An example axis (M. meridiana to V. vulgaris), viewable in 3D, is provided in Supplementary Data 1.

Additive manufacturing

We printed physical 3D representations of these digital insects on a HP Jet Fusion 580 machine using polyamide 12 powder (CB PA12) and colour cosmetic settings. Stimuli were printed at Matsuura Machinery for the discrimination ability and invertebrate predators experiments, and at the University of Nottingham for the rest. Stimuli were then given VaporFuse Surfacing treatment in a DyeMansion Powerfuse S, which created a less grainy, slightly glossier finish.

Nomenclature

We refer to stimuli in the text according to the initial letter of the genus of the axis end points, and the percentages by which each was weighted when creating any intermediate form. For example, C100 indicates a stimulus based 100% on Chrysotoxum, and M25/V75 indicates an intermediate with M. meridiana weighted by 25% and V. vulgaris weighted by 75%. In the multiple-models experiment, some stimuli were created by extrapolating beyond the range of the two end points, using weighted averages greater than 100% or below 0%, for example, A150/V−50.

Ethical approval

The Trait Salience experiment was approved by Newcastle University AWERB committee (project ID 966). Wild-bird experiments (discrimination ability and multiple models) were approved by AWERB committees at University of Nottingham (project ID 260) and University of Cambridge (ref. NR2022/60).

Wild-bird experiments

Field site and study organisms

Fieldwork was conducted in Madingley Wood, Cambridgeshire, UK (52.217° N, 0.049° E), a deciduous woodland composed primarily of broadleaf hardwood trees. The wood has a resident population of great tits, some of which, as part of other projects, have been fitted with passive integrated transponder (PIT) tags. Tags of birds involved in this study were fitted between July 2018 and October 2022 under licence from the special methods of the BTO projects 1120 and 1121 held by HMR. Birds included both males and females and were a mix of ages from first-year juveniles upwards.

Feeding stations

Feeding stations were placed at intervals within the wood, positioned close to dense vegetation to provide cover for small birds, and separated from each other by at least 80 m. The feeding stations consisted of a 0.75 × 0.75 m wooden board on which a 7 × 7 array of 30 mm diameter Petri dishes was fixed. The board was placed on top of a 1.4 m wooden post and covered with a 0.75 × 0.75 × 0.75 m cage made from 7 mm square galvanized wire mesh. On one side of the cage, approximately 0.5 m above the bottom of the cage, a 30 mm entrance hole allowed small birds to enter past a data logger antenna. The antenna was linked to a data logger (Francis Scientific Instruments), which logged PIT tags of any tagged birds entering. A single horizontal perch ran across the cage at the level of the entrance, and a further six perches were placed approximately 100 mm above the surface of the board, running between rows of Petri dishes. A motion-sensitive camera trap (CY70, Ceyomur) was placed above the top of the cage pointing downwards, such that the cage entrance and all Petri dishes were in view.
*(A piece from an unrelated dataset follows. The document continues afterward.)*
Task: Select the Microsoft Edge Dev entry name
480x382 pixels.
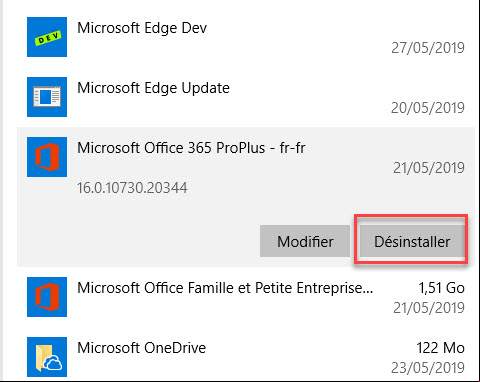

An example video showing two great tit individuals interacting with a feeding station is provided in Supplementary Video 1.

Discrimination ability and multiple-model experiments

Two main experiments were conducted at this field site using similar methodologies, along with a third generalization test: the discrimination ability experiment ran from December 2021 to May 2022, multiple models from October 2022 to April 2023 and the generalization test from October to December 2023. These experiments differed in timings and the stimuli used as explained in the relevant sections below, and a few details relating to sample sizes as follows.

In the discrimination ability experiment, five feeding stations were used; two of those did not receive enough successful feeding events and were dropped from the study before the testing phase, leaving three feeders. In the multiple-models experiment, a sixth feeder was added and all were in use throughout the experiment. In the generalization test, four feeders were used, three of which had been used previously and one placed in a new location within the wood.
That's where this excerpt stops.